Well, if that works for you & your group.... But from the outside this seems a bit absurd.
Question: Does this influence the types of adventures or classes your players choose? After all, if I were playing in a game where the DM was screwing with long rest recovery like this I wouldn't pick something like a wizard to play.
Why? Surely not for verisimilitude. There is no logical reason you can't get a good rest in the wilderness if you know how to take care of yourself and your fellow travelers. I can see requiring the party to make their own safe, temporary "settlement." If they took a beating, they may need a bit more comfort and care than a tent, but why not let them use their survival skills to find and create a safe place to recuperate.
I only allow Long Rests in safe settlements for balance reasons, not for verisimilitude. Let's take an example: the classic module X4 Master of the Desert Nomads. Although it could be a whole bunch of other modules; most of the Dragonlance saga, many Mystara or Dark Sun modules, really anything with a hex-based map. The combat encounters are miles and miles apart.
Let's say the average overland journey is 100 miles. It certainly is in my campaign world, with 36 mile hexes. That's four days of travel. Now, the DMG clearly outlines the expectations around number of encounters per day. This means that I have three choices as a DM for handling overland travel:
1) Nothing happens, and I just hand-wave the journey. Encounters only occur in set-piece locations (dungeons, caves, etc) where I can "force" a certain number of encounters per day. But that limits my ability to tell a story. Lots of classic fantasy tales feature "events on the road". Unacceptable.
2) Sufficient encounters occur over those four days so that the balance guidelines are met. That means 16-20 combat encounters just to travel 100 miles between Town XX and Ruined Keep YY. That's incredibly boring. It'll take my group four sessions (four weeks, real-time) just to get to the Ruined Keep. Also, it ruins the story just as much as having no encounters; the journey to the Ruined Keep took four times as long, and was four times as dangerous, as the Ruined Keep itself.

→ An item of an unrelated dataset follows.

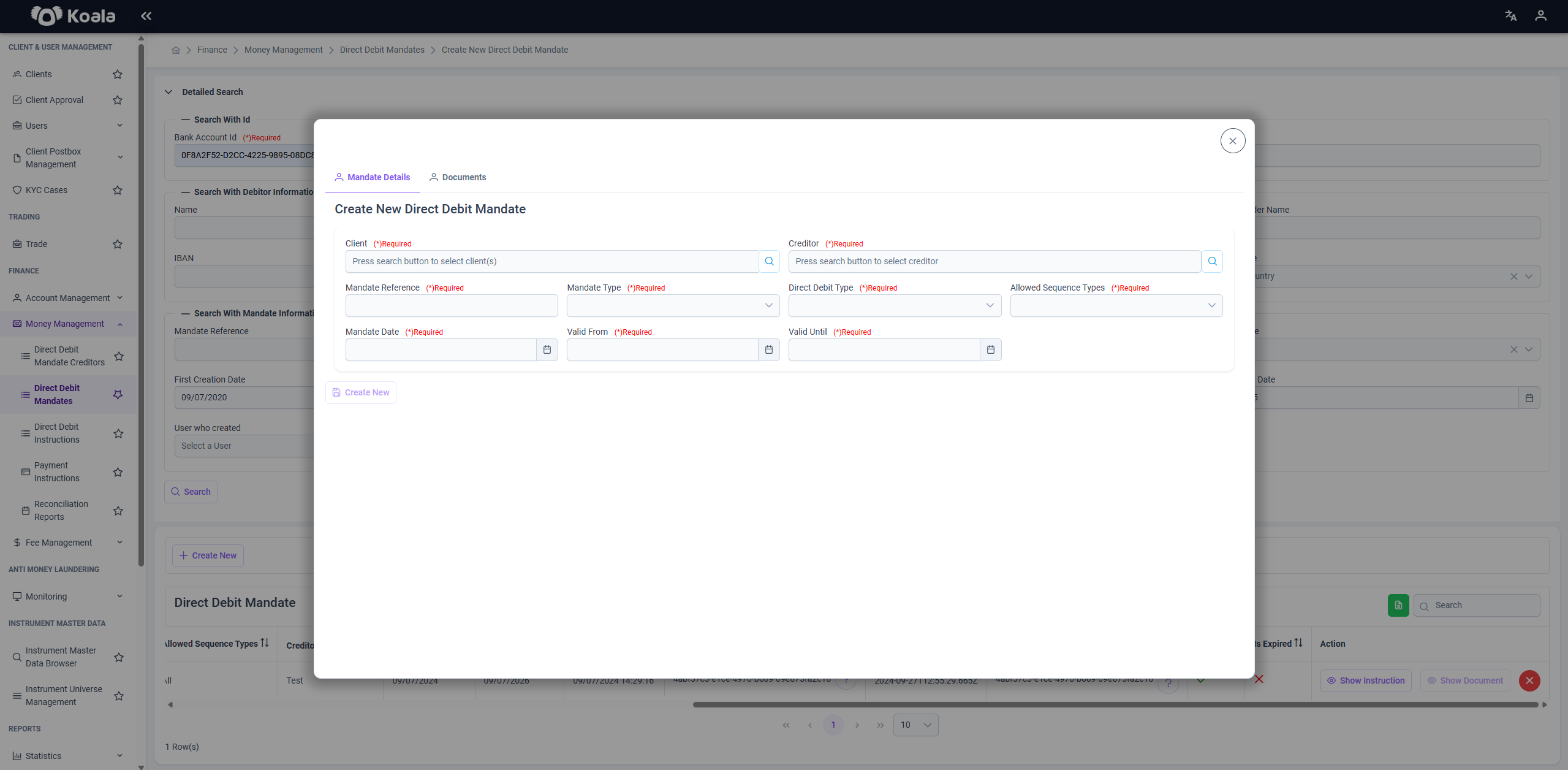The image size is (1568, 770).
Task: Click the table's horizontal scrollbar
Action: pos(1115,704)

3) They have just 1-4 encounters over the journey; enough to keep it interesting and tell a story for being on a dangerous and unknown road, but not enough to draw out the trip to ridiculous lengths. But here we have a challenge. Either every single one of those events occurs in a single day (unlikely in a four-day trip, and incredibly unlikely in a 10-day or 20-day trip), or they're only going to face maybe one encounter per day. Most wilderness modules explicitly state that there is a percentage chance of
one encounter per day. Many wilderness modules even go so far as to define events that occur on certain days (Day 32: Draconians Attack! Day 41: Snow Storm!).
Contrary to ccs's quote,
Option #3 is what causes problems with character choice. If you know (or can reasonably expect) that you will be Long Resting after nearly every wilderness combat, there is no incentive to conserve resources at all - and it screws with party balance. The wizards and clerics burn off every single spell, massively overwhelming the short-rest types (monks, fighters, etc). Further, wilderness encounters nearly always have to be "Deadly" (as defined by the DMG) to provide any kind of challenge. Even if you shake things up and surprise the party with two encounters in a single day, they both have to be pretty damn hard to challenge the average party. And that, again, harms the story. If every fight in the wilderness is potentially lethal, how do regular folks even survive out there?

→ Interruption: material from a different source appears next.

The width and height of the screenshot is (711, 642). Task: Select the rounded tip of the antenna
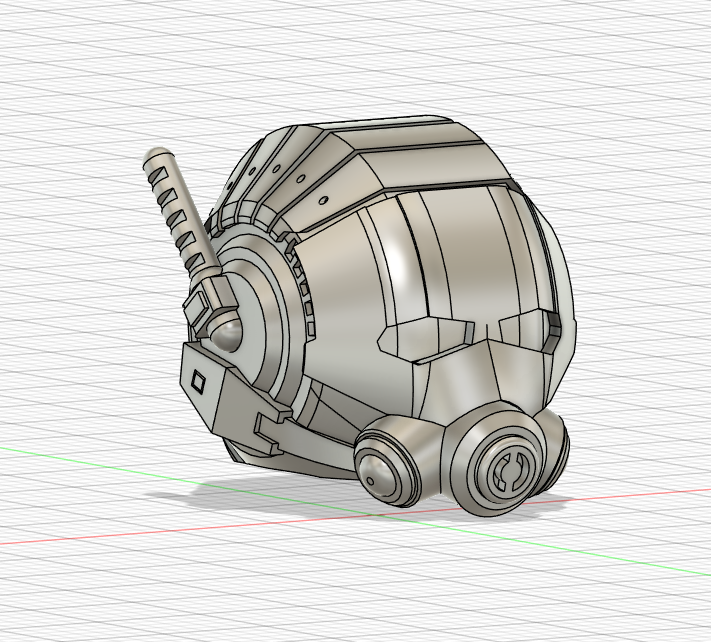(155, 156)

My approach (Long Rest only in safe towns) effectively forces the same type of balance as a typical dungeon-based adventure. The party has no idea what they could encounter. It could be a single Deadly encounter, or several Medium-Hard encounters, or a bunch of Easy encounters. The full casters will need to conserve some spells, because they have no idea if they will hit other fights on the road before they reach Waterdeep (just like if they were exploring a dungeon of unknown size). I can increase or decrease the difficulty of the adventure simply by adding or removing encounters, because the party can't simply reset after each fight by camping. And I achieve a level of
world realism; several fights with wolves are a legitimate threat, because they will drain party resources over a week of travel - as opposed to every wilderness fight being with a ton of werewolves, because I know that the wizard and the cleric will be dropping every spell slot (and then the party will simply break out the tents, and restore to max).
It works for my group, at any rate. It adds a sense of danger to the wilderness. That 200-mile stretch of desert becomes a real challenge, because the PCs won't be regaining any hit dice or spell-slots until they get to the oasis on the other side; no matter how many days it takes them. There's now a reason for avoiding unnecessary combats, conserving spells, and using caution.